PROMPT »
Can you extract the records below, from the very start through the line containing "coordinates (920, 410).", and reproduce that stretch word for word?

MATERIAL TO PROCESS »
━━━━━━━━

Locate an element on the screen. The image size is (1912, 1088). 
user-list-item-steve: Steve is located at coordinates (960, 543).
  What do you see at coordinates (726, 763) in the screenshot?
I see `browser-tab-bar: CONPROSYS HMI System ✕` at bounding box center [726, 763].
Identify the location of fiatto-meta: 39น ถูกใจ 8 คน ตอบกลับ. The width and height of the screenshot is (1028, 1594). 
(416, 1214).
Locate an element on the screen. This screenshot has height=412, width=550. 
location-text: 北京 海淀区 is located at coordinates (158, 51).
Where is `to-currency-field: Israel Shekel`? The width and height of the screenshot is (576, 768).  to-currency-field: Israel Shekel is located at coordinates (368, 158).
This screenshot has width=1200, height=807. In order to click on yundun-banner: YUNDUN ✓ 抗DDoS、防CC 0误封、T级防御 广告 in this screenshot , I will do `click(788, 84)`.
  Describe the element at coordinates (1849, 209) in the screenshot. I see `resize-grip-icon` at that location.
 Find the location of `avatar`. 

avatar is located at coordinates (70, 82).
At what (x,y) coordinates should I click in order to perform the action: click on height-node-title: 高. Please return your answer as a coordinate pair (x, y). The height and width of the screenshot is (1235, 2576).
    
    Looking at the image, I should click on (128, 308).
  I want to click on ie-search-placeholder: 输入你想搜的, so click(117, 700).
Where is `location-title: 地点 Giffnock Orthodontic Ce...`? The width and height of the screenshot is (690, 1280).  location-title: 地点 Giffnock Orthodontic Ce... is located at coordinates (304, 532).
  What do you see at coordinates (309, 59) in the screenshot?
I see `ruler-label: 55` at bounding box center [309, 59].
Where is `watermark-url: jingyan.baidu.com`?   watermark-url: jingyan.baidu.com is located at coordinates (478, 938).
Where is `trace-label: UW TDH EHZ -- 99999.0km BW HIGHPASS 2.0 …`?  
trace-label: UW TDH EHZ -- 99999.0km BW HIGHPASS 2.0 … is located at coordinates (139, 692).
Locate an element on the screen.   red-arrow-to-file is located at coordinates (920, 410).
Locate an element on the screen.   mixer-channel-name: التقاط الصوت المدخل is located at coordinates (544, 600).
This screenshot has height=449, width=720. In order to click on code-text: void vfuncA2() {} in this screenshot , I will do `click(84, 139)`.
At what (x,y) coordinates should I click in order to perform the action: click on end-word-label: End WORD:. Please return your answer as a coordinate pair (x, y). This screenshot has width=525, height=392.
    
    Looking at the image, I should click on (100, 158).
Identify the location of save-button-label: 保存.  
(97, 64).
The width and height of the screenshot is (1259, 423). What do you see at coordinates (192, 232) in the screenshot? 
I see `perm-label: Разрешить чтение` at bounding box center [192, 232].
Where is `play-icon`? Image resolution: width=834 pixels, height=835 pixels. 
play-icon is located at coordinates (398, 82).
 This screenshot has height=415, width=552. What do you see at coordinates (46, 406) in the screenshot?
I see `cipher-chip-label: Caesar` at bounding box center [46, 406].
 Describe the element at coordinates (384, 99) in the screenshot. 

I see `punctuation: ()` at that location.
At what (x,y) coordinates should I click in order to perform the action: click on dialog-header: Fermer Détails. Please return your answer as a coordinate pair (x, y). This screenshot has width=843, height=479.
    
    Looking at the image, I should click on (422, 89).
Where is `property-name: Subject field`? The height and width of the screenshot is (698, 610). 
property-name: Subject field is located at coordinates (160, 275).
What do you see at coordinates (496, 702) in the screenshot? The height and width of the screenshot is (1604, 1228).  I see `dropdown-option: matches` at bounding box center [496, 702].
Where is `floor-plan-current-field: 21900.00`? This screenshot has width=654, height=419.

━━━━━━━━

RESPONSE TO THE TASK »
Locate an element on the screen. The image size is (1912, 1088). 
user-list-item-steve: Steve is located at coordinates (960, 543).
  What do you see at coordinates (726, 763) in the screenshot?
I see `browser-tab-bar: CONPROSYS HMI System ✕` at bounding box center [726, 763].
Identify the location of fiatto-meta: 39น ถูกใจ 8 คน ตอบกลับ. The width and height of the screenshot is (1028, 1594). 
(416, 1214).
Locate an element on the screen. This screenshot has height=412, width=550. 
location-text: 北京 海淀区 is located at coordinates (158, 51).
Where is `to-currency-field: Israel Shekel`? The width and height of the screenshot is (576, 768).  to-currency-field: Israel Shekel is located at coordinates (368, 158).
This screenshot has width=1200, height=807. In order to click on yundun-banner: YUNDUN ✓ 抗DDoS、防CC 0误封、T级防御 广告 in this screenshot , I will do `click(788, 84)`.
  Describe the element at coordinates (1849, 209) in the screenshot. I see `resize-grip-icon` at that location.
 Find the location of `avatar`. 

avatar is located at coordinates (70, 82).
At what (x,y) coordinates should I click in order to perform the action: click on height-node-title: 高. Please return your answer as a coordinate pair (x, y). The height and width of the screenshot is (1235, 2576).
    
    Looking at the image, I should click on (128, 308).
  I want to click on ie-search-placeholder: 输入你想搜的, so click(117, 700).
Where is `location-title: 地点 Giffnock Orthodontic Ce...`? The width and height of the screenshot is (690, 1280).  location-title: 地点 Giffnock Orthodontic Ce... is located at coordinates (304, 532).
  What do you see at coordinates (309, 59) in the screenshot?
I see `ruler-label: 55` at bounding box center [309, 59].
Where is `watermark-url: jingyan.baidu.com`?   watermark-url: jingyan.baidu.com is located at coordinates (478, 938).
Where is `trace-label: UW TDH EHZ -- 99999.0km BW HIGHPASS 2.0 …`?  
trace-label: UW TDH EHZ -- 99999.0km BW HIGHPASS 2.0 … is located at coordinates (139, 692).
Locate an element on the screen.   red-arrow-to-file is located at coordinates (920, 410).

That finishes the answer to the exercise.